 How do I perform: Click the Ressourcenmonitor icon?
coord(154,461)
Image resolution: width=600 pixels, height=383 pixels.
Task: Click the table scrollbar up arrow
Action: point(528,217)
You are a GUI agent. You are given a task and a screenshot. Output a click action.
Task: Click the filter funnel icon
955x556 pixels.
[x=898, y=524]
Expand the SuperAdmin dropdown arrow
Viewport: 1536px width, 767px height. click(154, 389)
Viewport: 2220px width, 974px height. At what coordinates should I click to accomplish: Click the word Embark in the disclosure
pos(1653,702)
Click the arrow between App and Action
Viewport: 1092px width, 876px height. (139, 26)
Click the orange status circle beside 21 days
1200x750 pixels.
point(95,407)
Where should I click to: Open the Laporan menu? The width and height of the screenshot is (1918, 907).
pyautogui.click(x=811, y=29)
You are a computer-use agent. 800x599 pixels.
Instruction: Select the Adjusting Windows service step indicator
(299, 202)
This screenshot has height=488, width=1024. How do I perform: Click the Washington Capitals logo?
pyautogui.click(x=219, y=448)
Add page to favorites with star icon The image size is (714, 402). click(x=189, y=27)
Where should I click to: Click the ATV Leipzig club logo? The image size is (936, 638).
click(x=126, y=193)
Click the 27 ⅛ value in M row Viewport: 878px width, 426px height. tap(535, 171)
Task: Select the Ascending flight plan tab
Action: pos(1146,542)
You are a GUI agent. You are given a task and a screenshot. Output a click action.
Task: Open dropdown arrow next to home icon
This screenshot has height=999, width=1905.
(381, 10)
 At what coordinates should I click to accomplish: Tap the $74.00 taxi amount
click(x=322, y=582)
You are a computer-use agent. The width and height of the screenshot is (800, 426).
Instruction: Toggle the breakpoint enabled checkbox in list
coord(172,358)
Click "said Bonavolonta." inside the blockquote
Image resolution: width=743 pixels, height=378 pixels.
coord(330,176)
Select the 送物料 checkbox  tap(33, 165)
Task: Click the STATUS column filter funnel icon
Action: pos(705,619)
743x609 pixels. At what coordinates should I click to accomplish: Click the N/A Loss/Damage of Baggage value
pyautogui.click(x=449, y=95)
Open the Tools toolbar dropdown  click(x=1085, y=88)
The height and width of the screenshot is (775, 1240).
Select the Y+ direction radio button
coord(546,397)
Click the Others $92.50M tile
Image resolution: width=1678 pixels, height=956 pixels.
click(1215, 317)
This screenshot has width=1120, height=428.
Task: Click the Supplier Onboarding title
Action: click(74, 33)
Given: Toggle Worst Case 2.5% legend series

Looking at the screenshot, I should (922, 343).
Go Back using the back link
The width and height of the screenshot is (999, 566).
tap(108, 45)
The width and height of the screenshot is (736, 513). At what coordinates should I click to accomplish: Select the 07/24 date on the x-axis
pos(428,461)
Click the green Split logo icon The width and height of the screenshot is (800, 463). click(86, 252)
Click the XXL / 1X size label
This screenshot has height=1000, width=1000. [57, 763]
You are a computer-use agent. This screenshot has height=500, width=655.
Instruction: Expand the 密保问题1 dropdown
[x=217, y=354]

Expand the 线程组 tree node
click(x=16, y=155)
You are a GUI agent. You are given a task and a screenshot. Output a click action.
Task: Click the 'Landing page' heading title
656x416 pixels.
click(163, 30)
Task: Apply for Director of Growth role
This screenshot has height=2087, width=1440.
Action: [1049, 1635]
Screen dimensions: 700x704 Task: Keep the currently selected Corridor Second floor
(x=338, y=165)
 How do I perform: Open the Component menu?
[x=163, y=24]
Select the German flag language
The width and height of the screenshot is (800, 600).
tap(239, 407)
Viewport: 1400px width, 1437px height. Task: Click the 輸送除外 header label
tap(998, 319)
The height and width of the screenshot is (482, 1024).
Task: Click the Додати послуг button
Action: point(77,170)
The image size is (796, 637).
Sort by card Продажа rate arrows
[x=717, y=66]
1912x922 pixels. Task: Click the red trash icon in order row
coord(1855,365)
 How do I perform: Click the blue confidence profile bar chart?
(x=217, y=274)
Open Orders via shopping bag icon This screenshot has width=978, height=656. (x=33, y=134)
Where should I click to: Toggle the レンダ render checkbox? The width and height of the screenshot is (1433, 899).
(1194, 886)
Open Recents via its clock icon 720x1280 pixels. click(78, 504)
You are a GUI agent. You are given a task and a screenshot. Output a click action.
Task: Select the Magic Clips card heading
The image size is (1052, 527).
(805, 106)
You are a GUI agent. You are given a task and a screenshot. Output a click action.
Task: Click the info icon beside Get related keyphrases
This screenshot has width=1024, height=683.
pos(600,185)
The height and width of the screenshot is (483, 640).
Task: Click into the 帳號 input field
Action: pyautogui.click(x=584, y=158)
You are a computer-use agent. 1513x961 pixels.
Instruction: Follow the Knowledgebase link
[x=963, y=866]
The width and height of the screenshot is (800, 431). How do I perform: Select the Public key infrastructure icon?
--------------------------------
What is being asked: Identify the lines of the data that contain the word "page". Copy each of them.

Solution to this problem:
Add page to favorites with star icon The image size is (714, 402). click(x=189, y=27)
Task: Click the 'Landing page' heading title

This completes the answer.